TASK DIRECTIONS: The entries below should be quoted exactly, with no pictures carried over.

=== MATERIAL SUPPLIED ===

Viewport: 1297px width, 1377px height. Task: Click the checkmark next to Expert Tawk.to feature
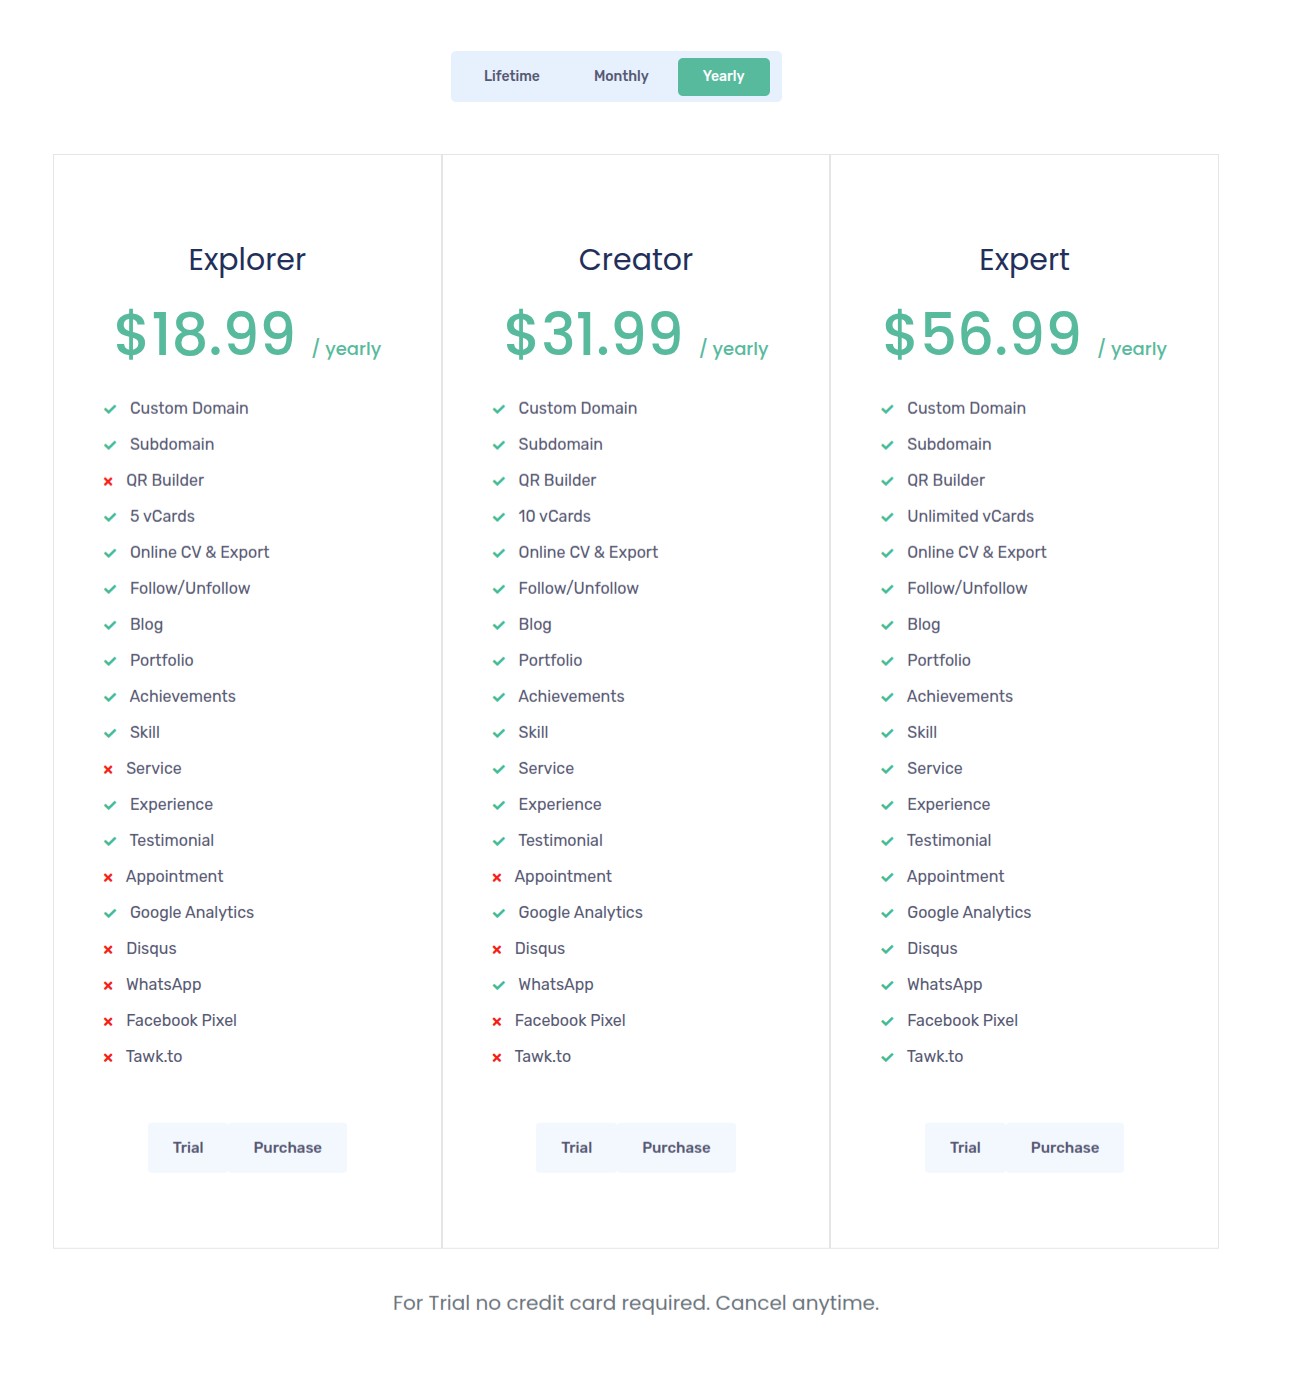886,1056
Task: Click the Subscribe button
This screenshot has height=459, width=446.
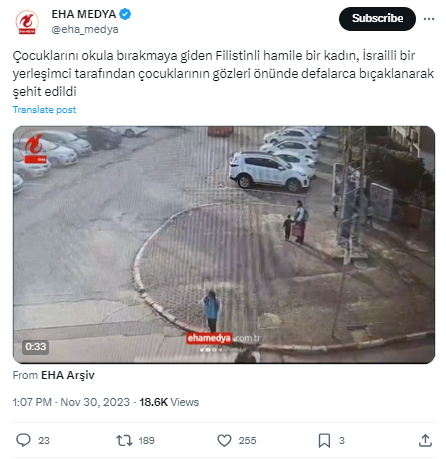Action: (x=377, y=19)
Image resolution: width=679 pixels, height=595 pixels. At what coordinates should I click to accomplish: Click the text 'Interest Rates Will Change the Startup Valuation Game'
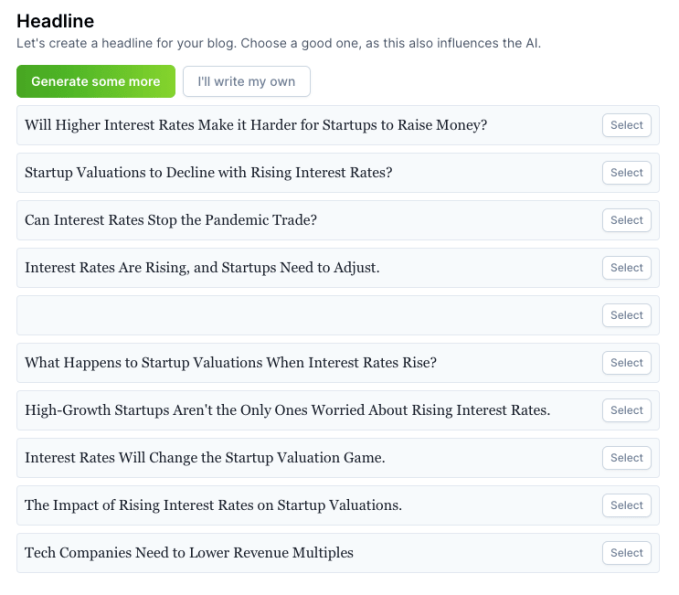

===

ANSWER SECTION:
Viewport: 1297px width, 1377px height. Task: Click the checkmark next to Expert Tawk.to feature
886,1056
Task: Click the Subscribe button
This screenshot has height=459, width=446.
Action: (x=377, y=19)
Image resolution: width=679 pixels, height=595 pixels. At what coordinates should I click to accomplish: Click the text 'Interest Rates Will Change the Startup Valuation Game'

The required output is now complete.